The video below was circulated around the Lazygamer office a couple of days ago. It depicts The Guardian’s Charlie Brooker trying to make Channel 4’s Jon Snow understand Marvel: Lego and Call Of Duty: Ghosts. It doesn’t go well for Brooker, not that I was expecting it to. It becomes apparent the more you watch it that Snow was being deliberately contrarian in order to get a rise out of Brooker. Snow says some awful things about games not having a female audience, among many other stupid things that made me think he’s friends with Jack Thompson, and it just made me angry by the end of it.
An argument could be made for Brooker’s heavy handedness during the slot, but I think he handled himself rather well considering Snow’s baiting comments. Let me preface this article by saying that I don’t blame Snow for being ignorant about the video game industry, but the encounter with Brooker made it clear to me that you cannot turn people on to gaming.

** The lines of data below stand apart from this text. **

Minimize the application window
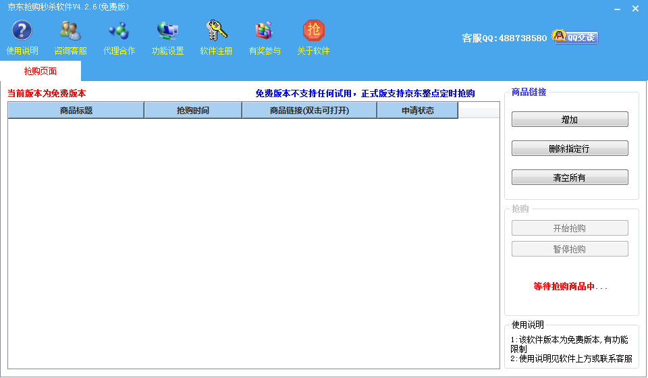 pyautogui.click(x=617, y=9)
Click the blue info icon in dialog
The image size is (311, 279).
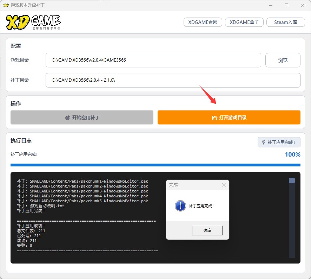point(180,206)
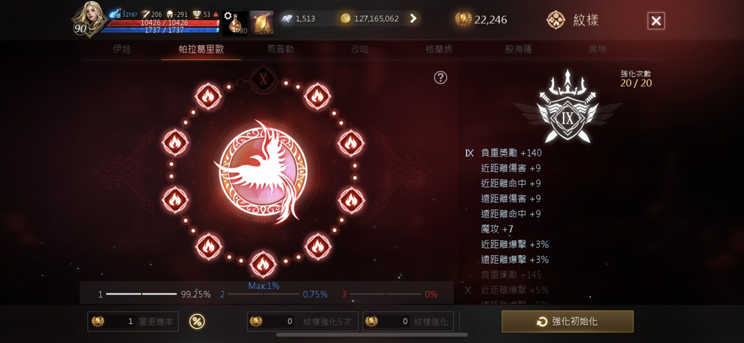Tap the X numeral node atop circle

pyautogui.click(x=263, y=78)
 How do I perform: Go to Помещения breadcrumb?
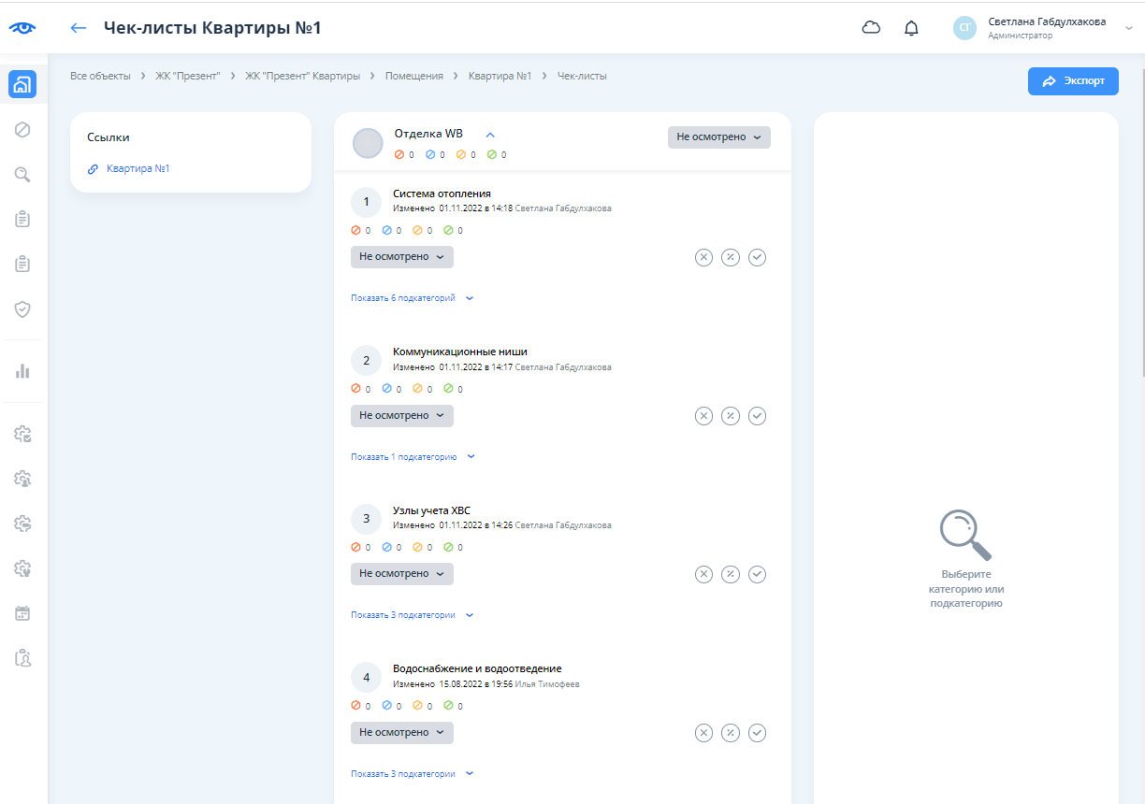click(x=413, y=76)
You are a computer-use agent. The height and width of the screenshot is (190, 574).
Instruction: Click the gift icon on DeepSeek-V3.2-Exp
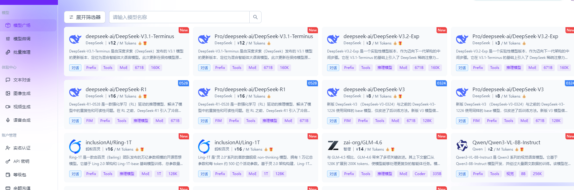400,43
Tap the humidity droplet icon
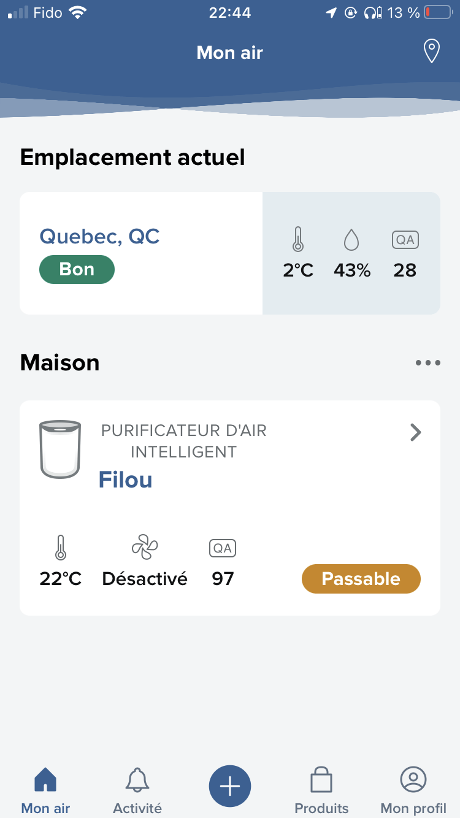 pos(351,240)
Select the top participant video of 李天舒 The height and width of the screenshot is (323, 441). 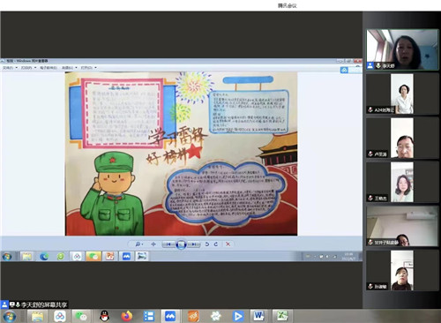pos(402,49)
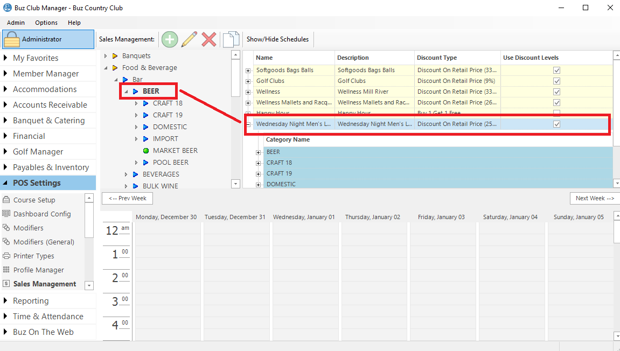The image size is (620, 351).
Task: Click the copy documents icon
Action: coord(231,39)
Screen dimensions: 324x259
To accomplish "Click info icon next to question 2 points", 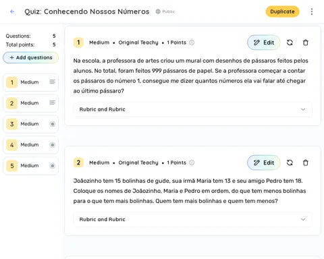I will [x=192, y=163].
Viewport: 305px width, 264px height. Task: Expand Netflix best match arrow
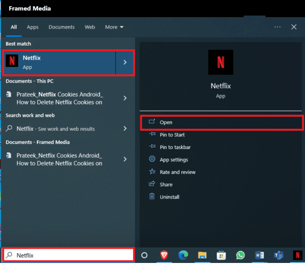125,62
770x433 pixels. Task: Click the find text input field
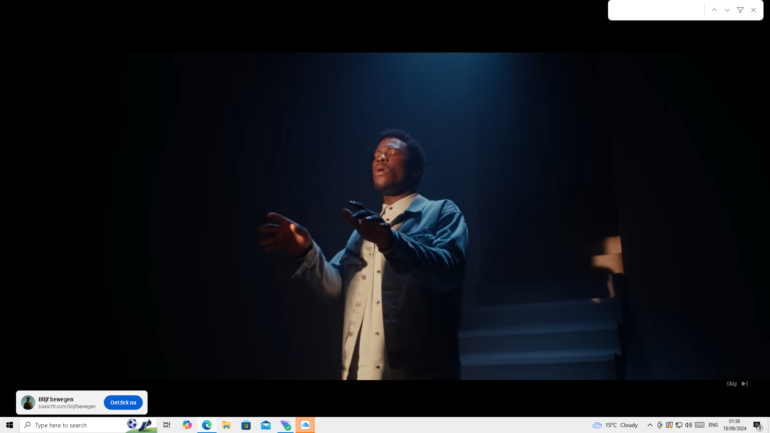point(657,10)
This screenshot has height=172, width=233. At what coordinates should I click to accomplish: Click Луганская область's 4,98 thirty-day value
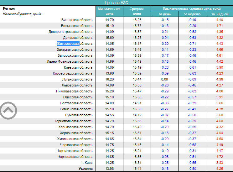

Gaming isn’t at that point yet where it has a reputation like for example fine art and film do. If I tell people that I’m a games journalist, they either laugh or didn’t even know that was a thing. The industry is so young that it has little reputation with those who aren’t already involved with it. If you’re a film, music or art critic, even to the most oblivious person, the response will be different. “Oh wow, that’s an industry, that exists. How prestigious.”. When you do try and explain games and the gaming industry to people, they are either dismissed as toys for children, or that thing that made teenagers shoot up a school.
But like films, music and art, games are self discovered. You can’t make a 66 year old man like Jon Snow play video games. You can’t tell him it’s a progressive medium and there are really interesting things happening in the indie scene. Because unless you do the independent research and discovery, you only have what popular media tells people, which is generalised and very rarely positive. I don’t know about the Lazygamer readers, but the only reason I still play games is because I went out and looked for them. Growing up with them isn’t enough, you have to actively seek out games and the community around it.
I know how it sounds too. “Ooh, look how niche I am with the things I’m into that you wouldn’t know about!” The truth is that every artful medium is unknown to someone. I wouldn’t know the first thing about fine art other than “Ooh, pretty pictures!” in the same way someone outside of the video game world would be like “Violence! Teenagers! Think of the children!” If I were Charlie Brooker, I would just let video games show themselves off rather than trying to dazzle someone like Jon Snow who has already made up their mind, not even just for the exposure it would give you and your industry. Having an appreciation for the games that you find special is all well and good, but you cannot force people to become gamers.